» Excerpt:
BEGIN

If you live in the north, or really anywhere that gets below 30º Fahrenheit, you should consider taking some actions to make sure your coop is ready for cold weather and snow. First, and most importantly, you want your flock to stay happy and healthy. Some breeds are more winter-hardy than others (e.g. Plymouth Rocks are known to be cold-weather resistant), so you should take that factor into consideration as well.

Because of the lack of other food and warmth available to them, winter is a time when rodents and other pests are notoriously difficult to keep out. You really want to avoid them gnawing on your chickens’ feathers and eating eggs out of the nesting boxes. Not to mention, it’s not a good time collecting eggs when mice are scurrying around you as you collect eggs.

So what can you do?

Give your coop a thorough cleaning before the cold weather sets in

Let your flock out into the run or yard and take some time to clean the inside of the coop thoroughly. Be sure to clean out all the droppings, old bedding and nest box material, and give it a good rinse. Take care to not use any cleaners that are toxic and only use mild dish soap or natural cleaning agents. Some backyard chicken keepers use insecticides, like Permethrin 10 after rinsing the coop as well to prevent fleas, mites, and lice in the wintertime. It’s also a good idea to clear all the dust off the walls and ceilings as well.

Secure all feed and pest-attracting materials.

END

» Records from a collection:
BEGIN

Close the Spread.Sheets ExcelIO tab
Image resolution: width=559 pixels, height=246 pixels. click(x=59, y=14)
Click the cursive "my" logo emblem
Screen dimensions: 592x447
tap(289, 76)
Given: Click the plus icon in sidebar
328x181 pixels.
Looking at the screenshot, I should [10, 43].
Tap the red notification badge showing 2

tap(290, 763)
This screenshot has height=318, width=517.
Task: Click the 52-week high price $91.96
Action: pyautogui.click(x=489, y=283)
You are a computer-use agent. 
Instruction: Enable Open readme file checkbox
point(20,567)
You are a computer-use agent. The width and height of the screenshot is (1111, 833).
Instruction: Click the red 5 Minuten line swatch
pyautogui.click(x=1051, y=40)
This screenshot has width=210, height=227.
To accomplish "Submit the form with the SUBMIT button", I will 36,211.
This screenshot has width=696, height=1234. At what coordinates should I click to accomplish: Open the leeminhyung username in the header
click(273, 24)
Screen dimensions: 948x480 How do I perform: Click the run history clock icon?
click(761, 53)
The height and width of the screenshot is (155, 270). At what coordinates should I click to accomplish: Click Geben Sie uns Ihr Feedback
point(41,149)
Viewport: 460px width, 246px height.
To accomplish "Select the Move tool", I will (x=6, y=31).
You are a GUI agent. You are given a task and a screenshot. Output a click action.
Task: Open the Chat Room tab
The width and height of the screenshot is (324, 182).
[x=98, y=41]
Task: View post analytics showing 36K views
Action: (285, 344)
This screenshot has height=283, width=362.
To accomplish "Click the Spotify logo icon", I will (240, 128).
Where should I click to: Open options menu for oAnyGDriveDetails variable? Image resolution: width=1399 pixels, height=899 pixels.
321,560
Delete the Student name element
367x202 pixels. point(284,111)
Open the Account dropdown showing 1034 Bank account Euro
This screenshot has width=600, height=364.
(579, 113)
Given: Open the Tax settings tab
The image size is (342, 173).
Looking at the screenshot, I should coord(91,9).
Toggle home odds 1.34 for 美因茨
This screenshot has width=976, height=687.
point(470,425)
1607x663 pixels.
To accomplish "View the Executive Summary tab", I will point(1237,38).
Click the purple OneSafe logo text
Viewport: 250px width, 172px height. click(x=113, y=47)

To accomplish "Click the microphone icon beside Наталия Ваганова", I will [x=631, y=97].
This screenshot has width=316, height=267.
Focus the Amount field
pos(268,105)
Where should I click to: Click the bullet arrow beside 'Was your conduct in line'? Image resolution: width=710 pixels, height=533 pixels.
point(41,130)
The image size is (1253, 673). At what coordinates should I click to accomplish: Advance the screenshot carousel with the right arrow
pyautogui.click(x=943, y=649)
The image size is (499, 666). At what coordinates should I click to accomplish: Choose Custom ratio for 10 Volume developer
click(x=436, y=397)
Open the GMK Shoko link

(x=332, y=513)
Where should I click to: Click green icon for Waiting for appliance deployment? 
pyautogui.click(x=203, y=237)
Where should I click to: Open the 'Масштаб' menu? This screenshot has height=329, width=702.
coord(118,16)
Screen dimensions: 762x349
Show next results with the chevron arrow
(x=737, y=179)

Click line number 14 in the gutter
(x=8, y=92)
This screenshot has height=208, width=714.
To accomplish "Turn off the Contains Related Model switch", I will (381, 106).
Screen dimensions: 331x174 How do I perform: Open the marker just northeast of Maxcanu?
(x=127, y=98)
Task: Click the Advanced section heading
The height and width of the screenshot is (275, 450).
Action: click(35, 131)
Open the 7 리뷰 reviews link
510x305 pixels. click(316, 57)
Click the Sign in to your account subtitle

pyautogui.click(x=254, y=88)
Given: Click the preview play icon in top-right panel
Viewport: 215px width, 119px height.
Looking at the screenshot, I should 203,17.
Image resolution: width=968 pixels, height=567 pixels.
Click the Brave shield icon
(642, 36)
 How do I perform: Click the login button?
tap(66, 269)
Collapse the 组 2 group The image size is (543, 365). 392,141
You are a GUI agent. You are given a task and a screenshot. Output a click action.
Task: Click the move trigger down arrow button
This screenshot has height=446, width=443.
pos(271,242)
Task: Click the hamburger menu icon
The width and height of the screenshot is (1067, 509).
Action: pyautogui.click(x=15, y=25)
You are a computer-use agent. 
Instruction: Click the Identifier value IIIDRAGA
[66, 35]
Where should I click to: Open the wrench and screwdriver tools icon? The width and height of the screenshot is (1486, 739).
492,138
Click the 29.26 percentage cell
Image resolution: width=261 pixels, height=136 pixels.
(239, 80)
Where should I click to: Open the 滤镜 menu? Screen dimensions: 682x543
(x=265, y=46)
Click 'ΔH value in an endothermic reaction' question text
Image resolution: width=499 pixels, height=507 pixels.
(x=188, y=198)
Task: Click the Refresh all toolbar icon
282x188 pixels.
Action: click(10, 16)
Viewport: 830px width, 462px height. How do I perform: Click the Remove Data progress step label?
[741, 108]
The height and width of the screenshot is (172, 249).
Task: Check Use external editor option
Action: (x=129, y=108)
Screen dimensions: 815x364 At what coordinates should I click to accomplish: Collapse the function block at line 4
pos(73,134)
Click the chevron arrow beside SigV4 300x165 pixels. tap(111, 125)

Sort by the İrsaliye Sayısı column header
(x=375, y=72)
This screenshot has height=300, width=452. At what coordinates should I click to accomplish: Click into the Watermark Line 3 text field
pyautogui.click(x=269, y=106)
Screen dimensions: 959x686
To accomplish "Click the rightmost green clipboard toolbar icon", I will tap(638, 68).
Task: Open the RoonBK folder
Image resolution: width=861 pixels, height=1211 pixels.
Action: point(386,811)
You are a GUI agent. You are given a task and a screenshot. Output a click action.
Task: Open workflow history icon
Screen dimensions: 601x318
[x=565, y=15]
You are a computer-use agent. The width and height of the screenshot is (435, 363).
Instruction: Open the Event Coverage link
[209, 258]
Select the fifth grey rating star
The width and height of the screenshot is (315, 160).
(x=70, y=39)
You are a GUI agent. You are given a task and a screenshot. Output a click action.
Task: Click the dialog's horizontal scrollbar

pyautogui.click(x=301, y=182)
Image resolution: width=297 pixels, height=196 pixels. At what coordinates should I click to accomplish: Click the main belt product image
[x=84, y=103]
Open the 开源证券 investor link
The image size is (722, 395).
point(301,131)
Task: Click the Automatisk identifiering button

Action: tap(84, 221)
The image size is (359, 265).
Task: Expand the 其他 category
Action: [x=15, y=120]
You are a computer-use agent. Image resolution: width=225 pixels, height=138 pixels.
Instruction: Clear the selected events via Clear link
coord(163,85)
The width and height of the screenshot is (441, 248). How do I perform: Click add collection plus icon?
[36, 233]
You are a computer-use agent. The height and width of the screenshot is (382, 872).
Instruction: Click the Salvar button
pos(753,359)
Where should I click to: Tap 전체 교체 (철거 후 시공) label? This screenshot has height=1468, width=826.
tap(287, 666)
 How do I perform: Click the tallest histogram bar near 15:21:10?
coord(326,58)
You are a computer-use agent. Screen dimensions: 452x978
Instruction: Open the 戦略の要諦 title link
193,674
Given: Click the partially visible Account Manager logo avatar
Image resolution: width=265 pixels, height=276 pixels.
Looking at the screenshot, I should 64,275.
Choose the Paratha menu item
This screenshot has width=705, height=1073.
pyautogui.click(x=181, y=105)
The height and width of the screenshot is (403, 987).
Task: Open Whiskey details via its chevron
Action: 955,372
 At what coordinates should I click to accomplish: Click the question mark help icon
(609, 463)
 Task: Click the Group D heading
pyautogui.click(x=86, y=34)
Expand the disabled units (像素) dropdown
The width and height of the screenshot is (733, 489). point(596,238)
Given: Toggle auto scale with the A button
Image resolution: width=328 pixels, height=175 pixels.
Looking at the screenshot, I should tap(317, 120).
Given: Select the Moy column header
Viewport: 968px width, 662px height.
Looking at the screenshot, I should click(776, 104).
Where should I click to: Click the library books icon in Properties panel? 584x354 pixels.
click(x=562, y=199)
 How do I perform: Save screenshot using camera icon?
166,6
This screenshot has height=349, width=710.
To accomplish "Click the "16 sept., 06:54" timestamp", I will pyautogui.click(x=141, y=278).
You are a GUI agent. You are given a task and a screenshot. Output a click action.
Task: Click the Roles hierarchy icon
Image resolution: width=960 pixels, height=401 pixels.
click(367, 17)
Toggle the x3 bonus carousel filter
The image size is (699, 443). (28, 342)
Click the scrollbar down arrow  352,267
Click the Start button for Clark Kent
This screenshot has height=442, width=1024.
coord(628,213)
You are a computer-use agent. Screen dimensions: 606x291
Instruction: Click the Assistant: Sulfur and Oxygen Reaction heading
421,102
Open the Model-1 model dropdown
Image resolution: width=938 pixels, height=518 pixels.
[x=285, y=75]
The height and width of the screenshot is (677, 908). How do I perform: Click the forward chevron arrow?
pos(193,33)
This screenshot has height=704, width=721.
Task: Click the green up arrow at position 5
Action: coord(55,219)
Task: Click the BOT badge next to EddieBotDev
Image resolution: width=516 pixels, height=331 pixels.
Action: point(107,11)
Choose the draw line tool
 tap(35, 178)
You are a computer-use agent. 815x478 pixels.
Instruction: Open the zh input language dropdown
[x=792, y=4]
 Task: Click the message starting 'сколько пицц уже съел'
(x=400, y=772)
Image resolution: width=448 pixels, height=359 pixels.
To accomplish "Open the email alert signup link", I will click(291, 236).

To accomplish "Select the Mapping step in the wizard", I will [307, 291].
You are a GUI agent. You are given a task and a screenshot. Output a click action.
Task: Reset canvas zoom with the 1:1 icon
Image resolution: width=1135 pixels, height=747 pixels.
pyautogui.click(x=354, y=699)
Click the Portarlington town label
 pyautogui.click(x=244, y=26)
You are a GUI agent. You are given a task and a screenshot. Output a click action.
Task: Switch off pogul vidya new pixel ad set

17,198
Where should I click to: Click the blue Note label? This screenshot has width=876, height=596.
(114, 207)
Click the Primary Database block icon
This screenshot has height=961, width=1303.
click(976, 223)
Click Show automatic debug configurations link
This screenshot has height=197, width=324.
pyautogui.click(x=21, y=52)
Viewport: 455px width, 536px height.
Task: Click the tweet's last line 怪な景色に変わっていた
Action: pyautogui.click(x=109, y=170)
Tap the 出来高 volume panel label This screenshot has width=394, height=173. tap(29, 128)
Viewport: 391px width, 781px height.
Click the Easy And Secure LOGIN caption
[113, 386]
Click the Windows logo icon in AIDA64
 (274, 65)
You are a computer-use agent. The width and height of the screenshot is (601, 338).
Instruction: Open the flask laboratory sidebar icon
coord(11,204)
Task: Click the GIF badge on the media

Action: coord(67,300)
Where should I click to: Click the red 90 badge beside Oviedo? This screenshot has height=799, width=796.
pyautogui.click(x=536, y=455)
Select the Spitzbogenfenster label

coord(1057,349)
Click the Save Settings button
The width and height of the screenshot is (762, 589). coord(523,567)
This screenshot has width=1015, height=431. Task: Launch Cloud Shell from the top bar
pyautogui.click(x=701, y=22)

END

According to the excerpt on readying a chicken coop for winter, which breed is known to be cold-weather resistant?

» Result for this exercise: Plymouth Rocks